**The task**
Reproduce the entries below word for word, from the line with "Identify the location of y-tick-label: 1.21000." up to and including the line with "(1204, 49).", leaving out the pictures.

**Data shown**
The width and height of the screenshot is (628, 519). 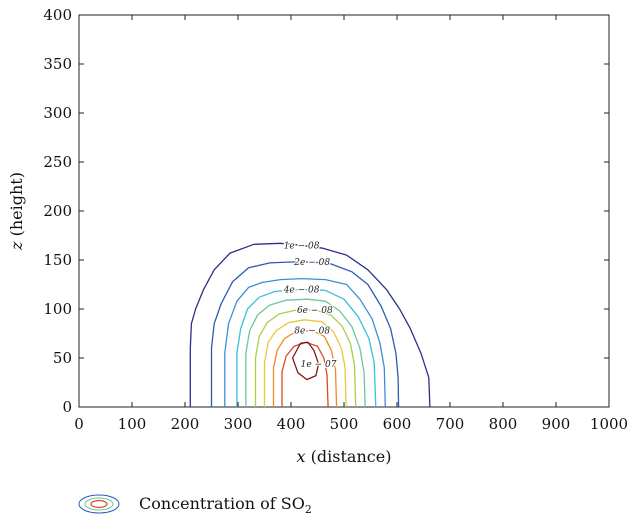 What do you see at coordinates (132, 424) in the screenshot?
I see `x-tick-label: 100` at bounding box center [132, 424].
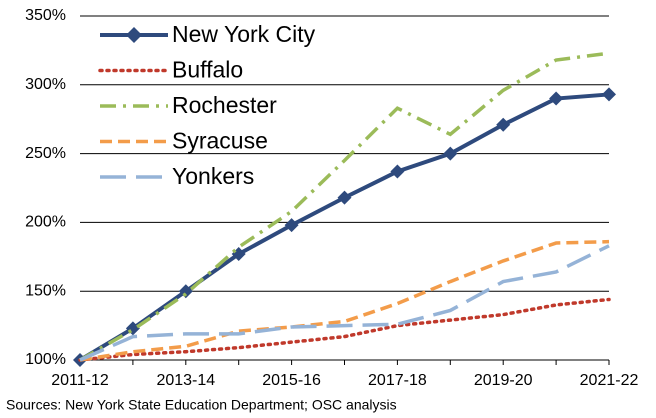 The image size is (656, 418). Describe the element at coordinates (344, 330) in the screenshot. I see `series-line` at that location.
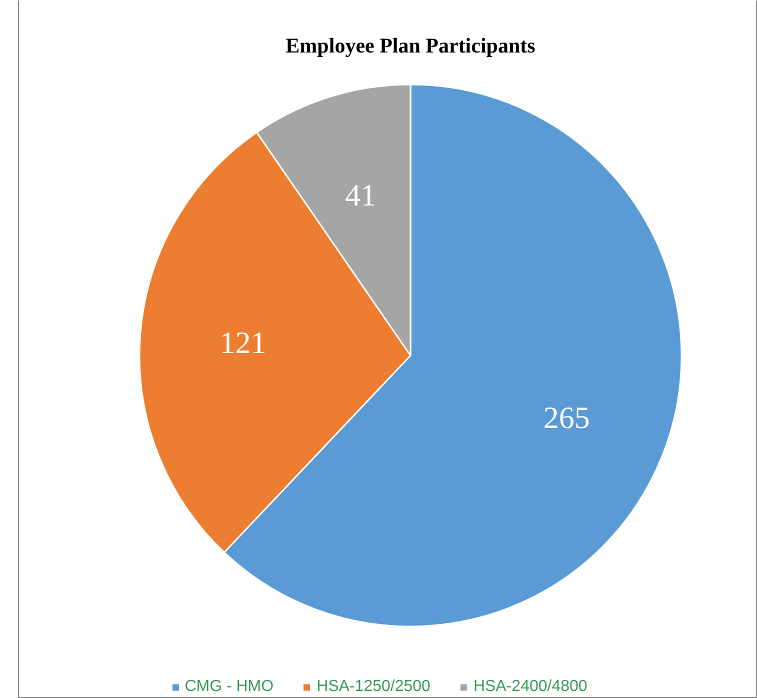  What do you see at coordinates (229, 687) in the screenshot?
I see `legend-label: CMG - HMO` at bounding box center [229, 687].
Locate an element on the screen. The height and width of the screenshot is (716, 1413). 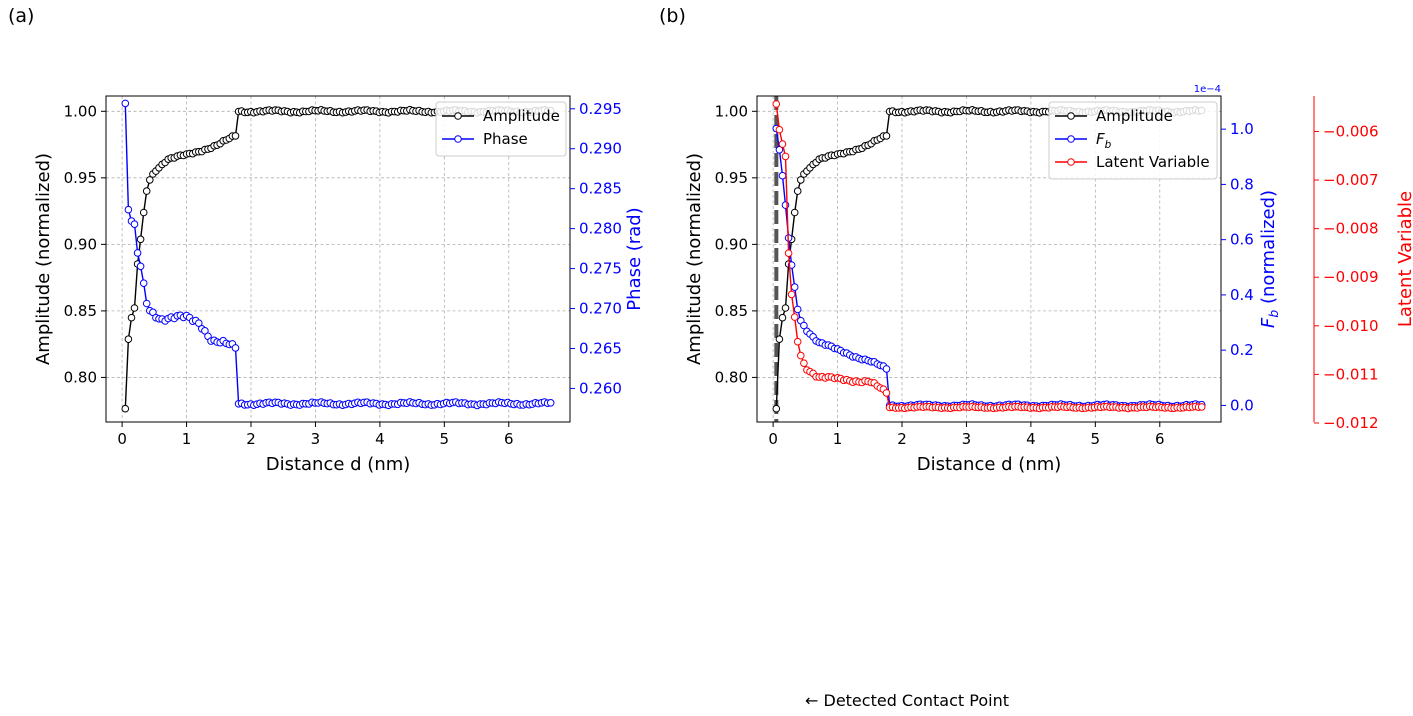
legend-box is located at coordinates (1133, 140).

* * *

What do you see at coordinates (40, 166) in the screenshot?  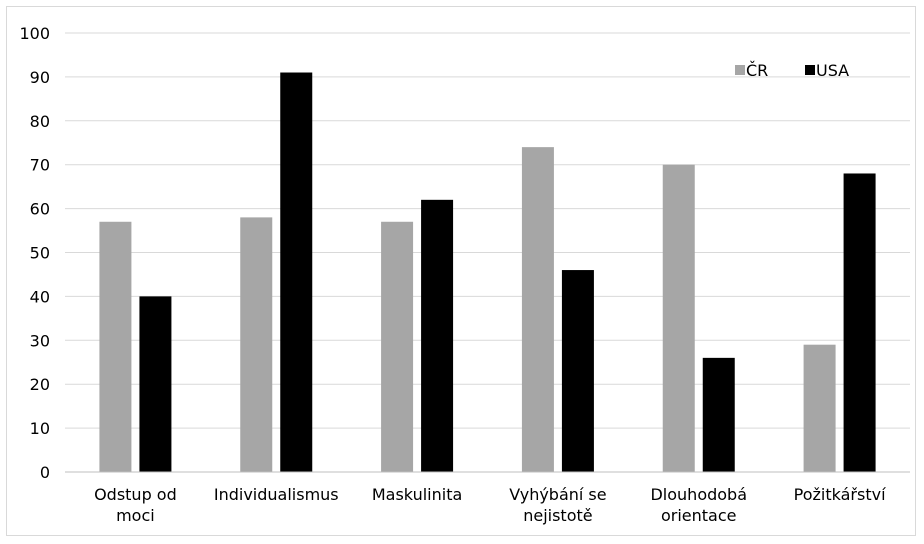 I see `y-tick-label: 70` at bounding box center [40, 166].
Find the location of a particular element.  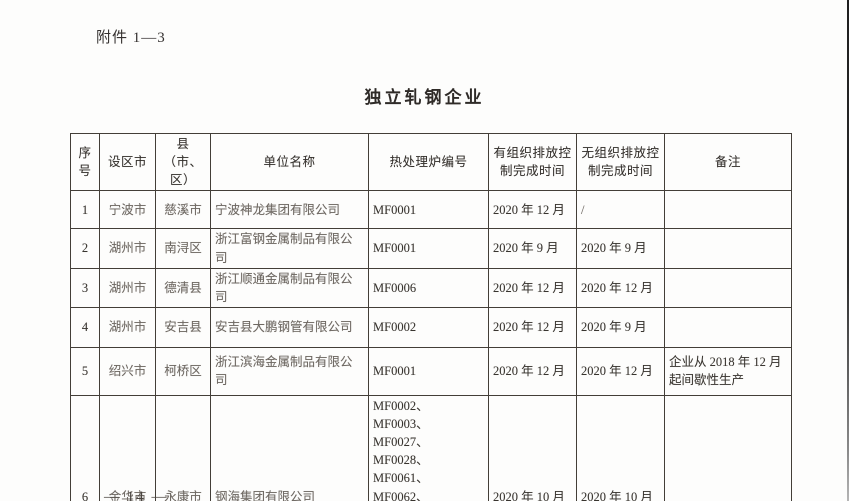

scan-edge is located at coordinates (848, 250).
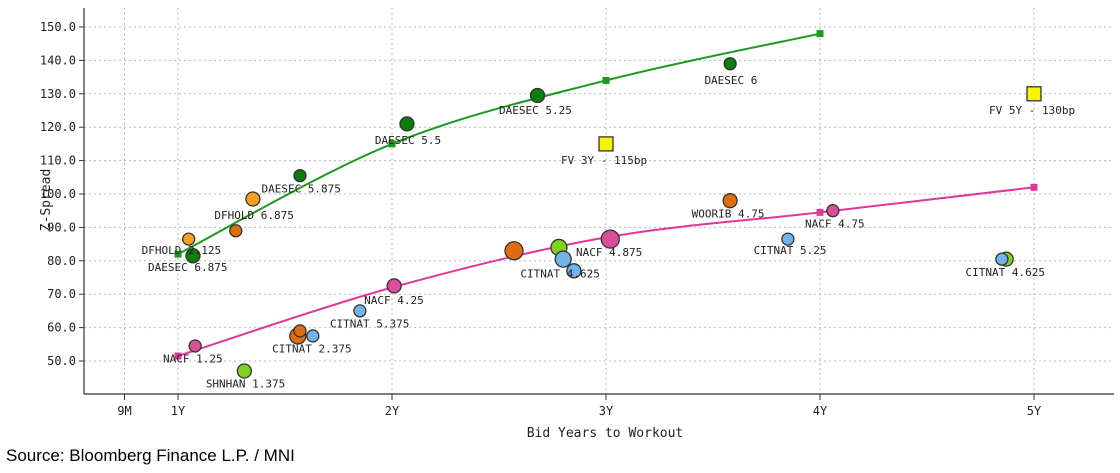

--

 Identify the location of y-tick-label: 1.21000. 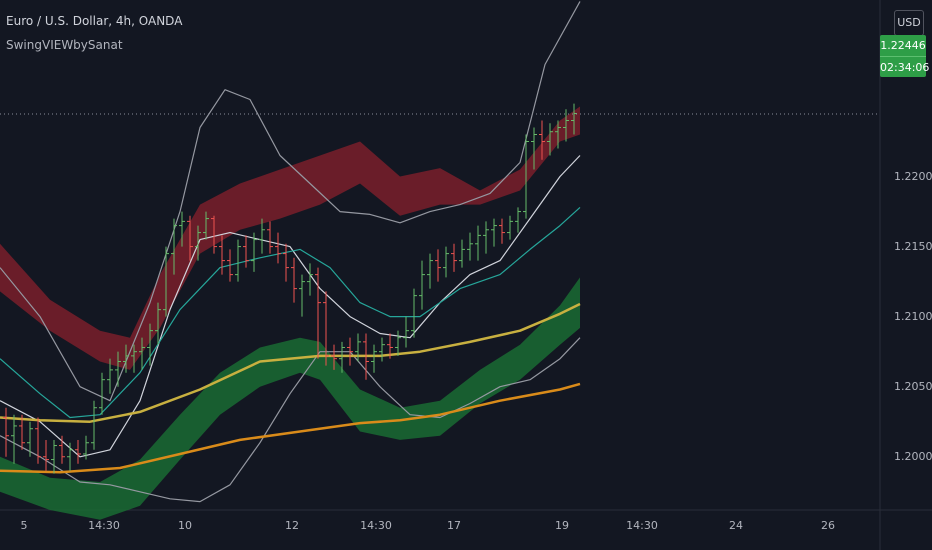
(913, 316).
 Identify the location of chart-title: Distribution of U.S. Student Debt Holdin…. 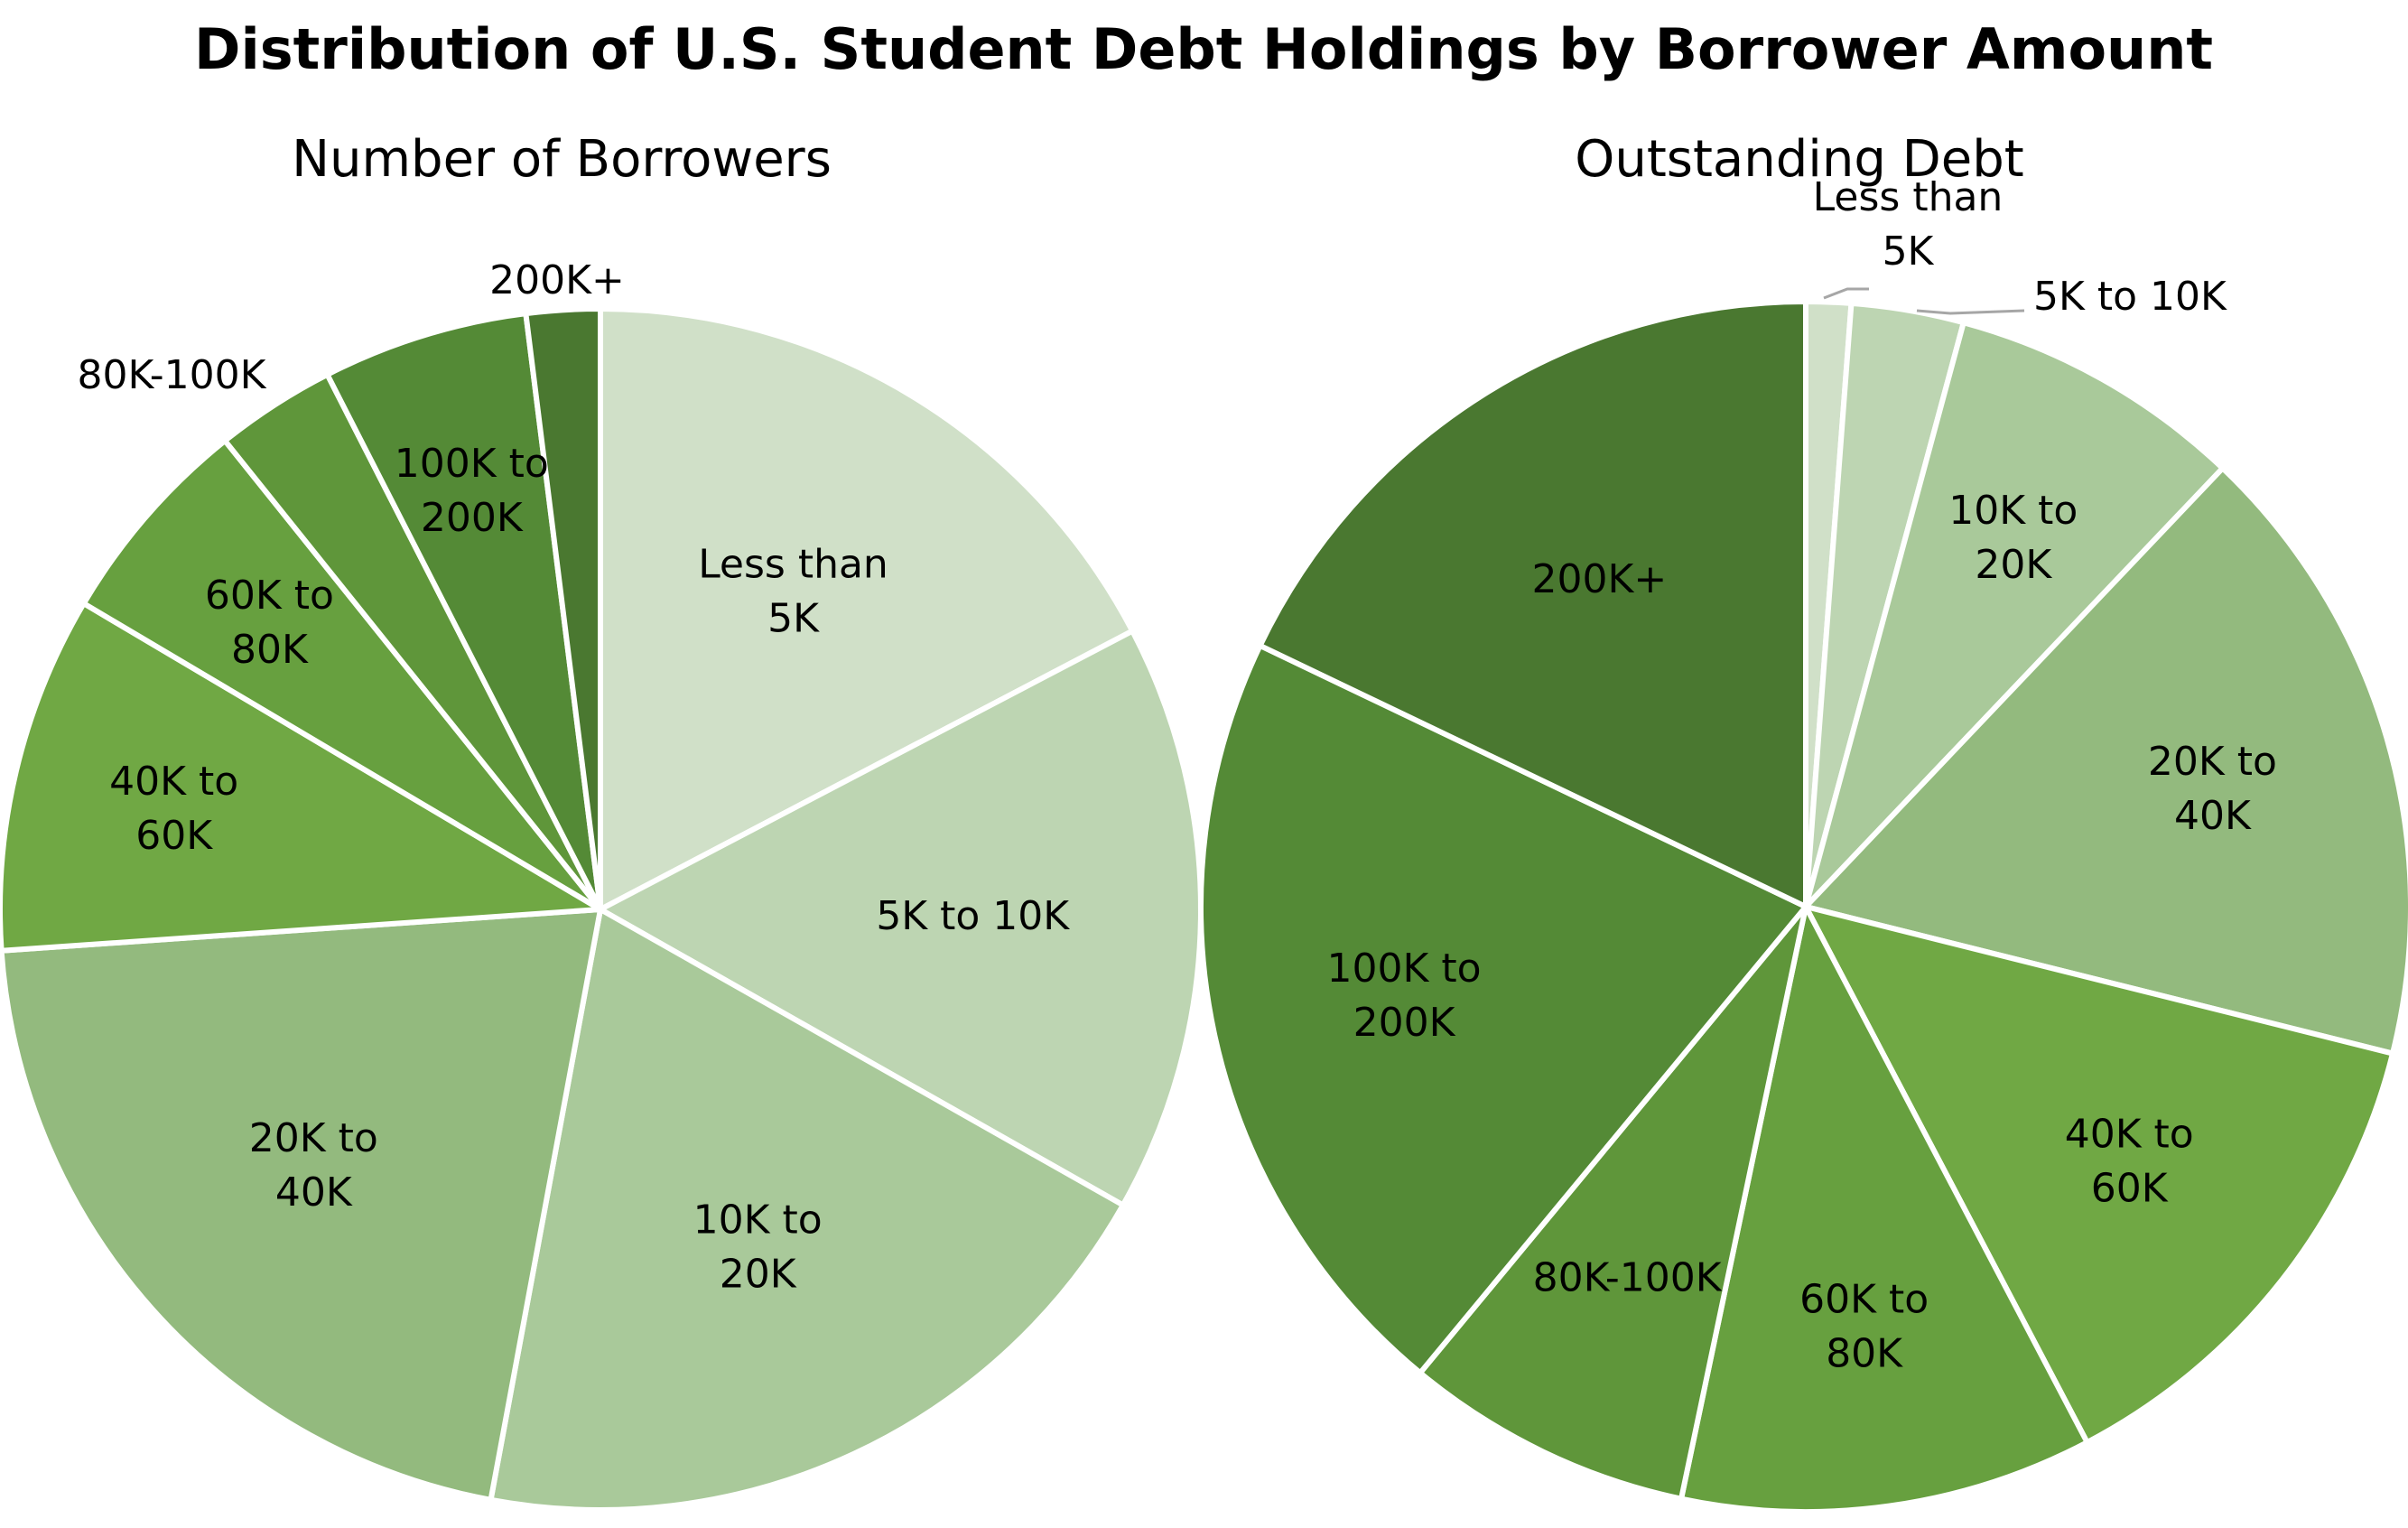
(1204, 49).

**Response for this exercise**
 Identify the location of y-tick-label: 1.21000. 
(913, 316).
 Identify the location of chart-title: Distribution of U.S. Student Debt Holdin…. 
(1204, 49).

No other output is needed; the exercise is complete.